**TASKS FOR THIS EXERCISE**
- a) Copy the DNS transport passage from "IPv6 IP Reassembly" to "exceeded in-transit (reassembly)", inclusive, and substitute "network equipment" for "middleware" throughout.
- b) List every percentage in the DNS transport passage, in the order it appears.

**PASSAGE**
****************************************

The DNS Transport Protocol

  The conventional operation of the DNS is to prefer use UDP to perform
  queries. Within this convention TCP is used as a fallback when the server
  passes a truncated response to the client in UDP. The distribution of
  EDNS0 UDP buffer sizes shows that 30% of all UDP queries used an EDNS0
  buffer size of less than the 1,447 octet DNS response size used in the
  experiment, and 8.5% of all visible resolvers used an EDNS0 buffer size
  of less than 1,447 octets. The difference between the two numbers
  indicates that these resolvers who used small EDNS0 buffer sizes
  presented a disproportionately high number of UDP queries to the server,
  indicate that some resolvers evidently do not cleanly switch to TCP upon
  receipt of a truncated UDP response. 

  The experiment used an authoritative name server configured with both
  IPv4 and IPv6 addresses, allowing resolvers to use their local protocol
  preference rules to determine which protocol to use to pass queries to
  the name server. In this case it appears that the local preference rules
  appear to be weighted heavily in favor of using IPv4.

  The breakdown of use of UDP and TCP, and the use of IPv4 and IPv6 over a
  7 day sample period is shown in Table 2.

        Number of Queries  47,826,735                      
                                
        UDP Queries        46,559,703  97%             
        TCP Queries         1,267,032   3%              
                                                UDP          TCP
        V4 Queries         47,431,919  99%   46,173,832   1,258,087
        V6 Queries            394,816   1%      385,871       8,945

    Table 2: DNS Transport Protocol Use

Fragmentation Signals

  IPv6 IP Reassembly Time Exceeded

  When middleware discards trailing fragments of an IP datagram then the
  destination host will receive just the initial fragment and will time out
  in attempting to reassemble the complete IP packet. Conventional
  behaviour is for hosts to send an ICMP IP Reassembly Time Exceeded
  message to the originator to inform the packet sender of the failure. Not
  all hosts reliably send this message and there is no assurance that all
  forms of middleware to allow this ICMP message to be passed to the
  sender, but this is some form of indication that middleware exists that
  intercepts trailing fragments of fragmented IP datagrams.

  The server received no ICMP6, time exceeded in-transit (reassembly)
  messages across a 7 day measurement period.

  IPv6 Packet Too Big

  In IPv6 routers cannot fragment IPv6 packets to fit into the next hop
  interface. Instead, the router will place the initial part of the packet
  into an ICMP6 message, add the code to say that the packet is too large,
  and the MTU of the next hop interface. This ICMP packet is passed back to
  the packet’s source address.

****************************************

**RECORDED DATA**
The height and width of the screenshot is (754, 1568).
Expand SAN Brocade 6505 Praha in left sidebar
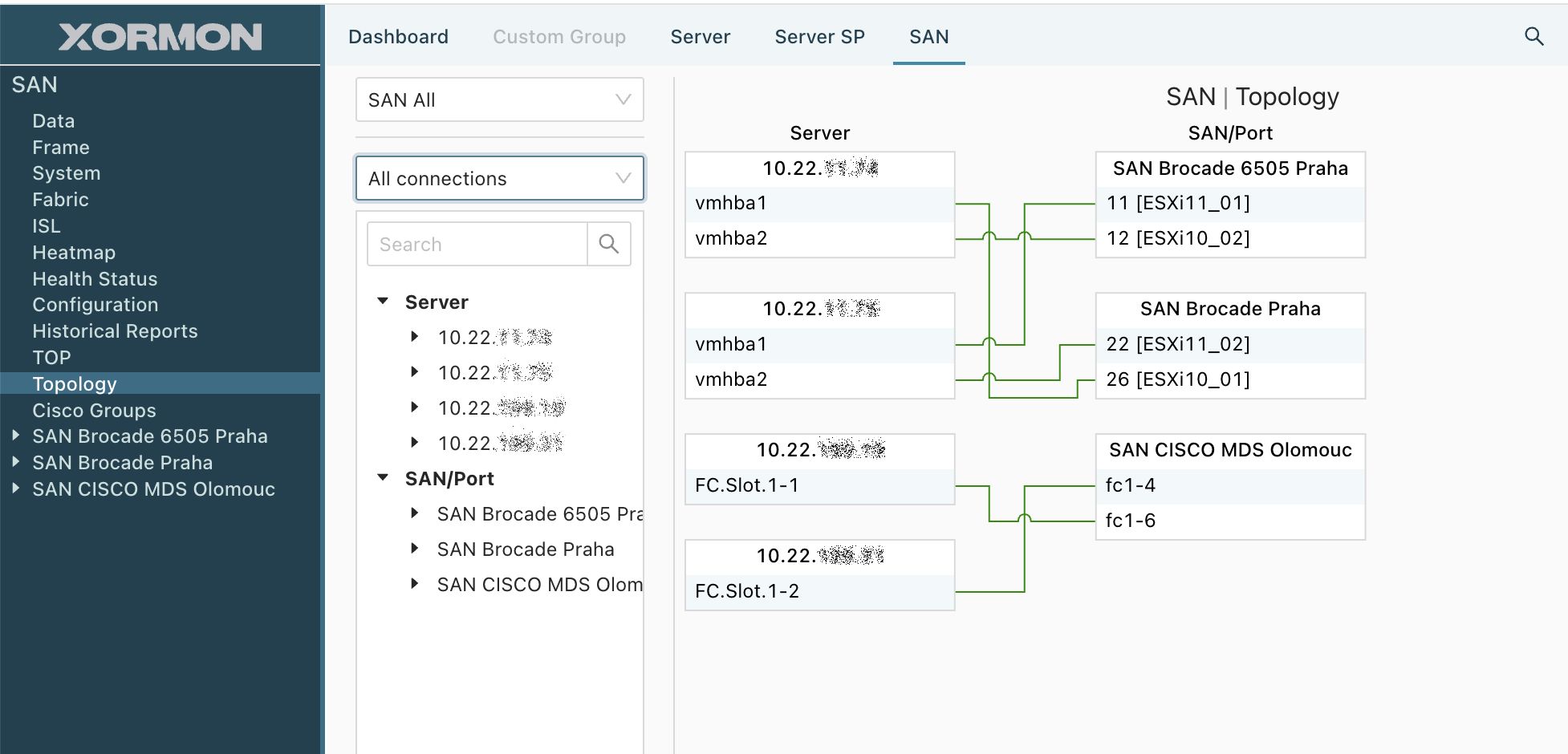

****************************************

**RESULTS FOR EACH TASK**
- a)
IPv6 IP Reassembly Time Exceeded

  When network equipment discards trailing fragments of an IP datagram then the
  destination host will receive just the initial fragment and will time out
  in attempting to reassemble the complete IP packet. Conventional
  behaviour is for hosts to send an ICMP IP Reassembly Time Exceeded
  message to the originator to inform the packet sender of the failure. Not
  all hosts reliably send this message and there is no assurance that all
  forms of network equipment to allow this ICMP message to be passed to the
  sender, but this is some form of indication that network equipment exists that
  intercepts trailing fragments of fragmented IP datagrams.

  The server received no ICMP6, time exceeded in-transit (reassembly)

- b) 30%, 8.5%, 97%, 3%, 99%, 1%